The rise of each succeeding technology happened during the maturity and decline of its predecessor. IBM first started selling computers in the 1950s, but kept selling tabulating equipment that still used punch cards until the early 1960s. As recently as the early 1990s, over 90 percent of IBM’s revenues came from selling computers, though it was introducing new services like management and process consulting, information technology management and software sales.
It wasn’t until the end of 2018 that IBM announced that 50 percent of its business now came from services and software, most of which were new offerings developed in the previous decade.
The news media – and even IBM employees – may have perceived that IBM was transforming itself quickly and frequently. In fact the company had planted seeds for growth early and carefully tended new technologies until they bore fruit – fortunately, around the same time as earlier systems were ending their useful lives.
This strategic approach is not uncommon – Apple has been selling personal computers for more than 40 years. Its management, of course, talks much more about its role in the smartphone business, which is already beginning to level off. Apple may soon need – or already be working on – a new technological focus to remain relevant.
The future of the giants
Microsoft, like Apple, evolved away from selling just computer software and operating systems. It started internet-based projects like its Bing search engine and OneDrive cloud storage – as well as providing cloud-based computing services for businesses.

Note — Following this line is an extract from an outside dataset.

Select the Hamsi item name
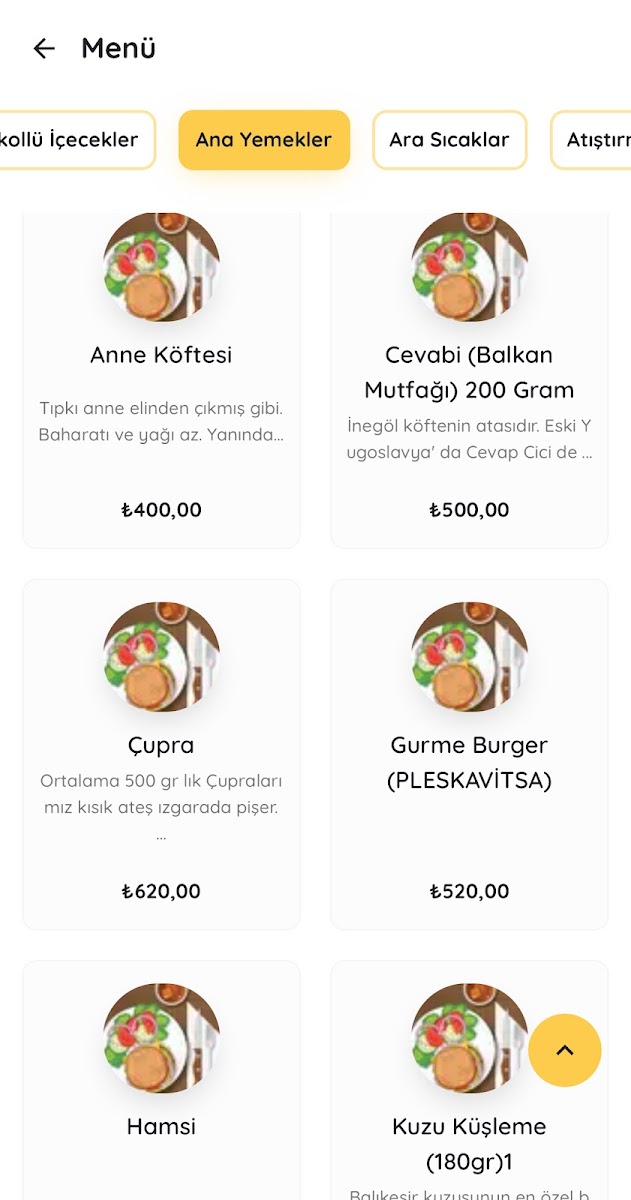Image resolution: width=631 pixels, height=1200 pixels. 161,1127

Companies that started on the internet may also face similar transitions. Amazon, Google and Facebook at times claim to have transformed themselves, but haven’t yet fully left their original businesses.
Amazon still makes most of its money selling physical items online, though its internet-based cloud services division is growing rapidly. Amazon has also invested in a wide range of other business that might grow in the future, such as health care and entertainment content.
Google and Facebook still make most of their money selling information about how users behave to advertisers and groups that want to attract people to a particular point of view. Both are exploring other avenues, whether it’s Google’s self-driving cars or Facebook’s experiments with virtual reality.
But at their core, all three internet giants are still finding new ways to capitalize on the vast quantities of information they accumulate about customers’ activities and interests – just as decades earlier IBM found new ways to use tabulating equipment and computers. If they’re to last decades or centuries into the future, the companies will need to probe, experiment and innovate to find new ways to profit as technologies change.
john ranta: This is an overly rosy view. In truth IBM never figured out what to do about PCs, the Internet, smart phones or cloud computing. They clung to their mainframe strategy for far too long, while others passed them by. Their revenues have been declining for years, and their annual revenues now are lower than they were 20 years ago. With the exception of Watson, IBM hasn’t had one innovative idea in decades, and they face continued decline as they chase Amazon, Google and other leaders. Ten years from now IBM will be a smaller, and even less relevant company.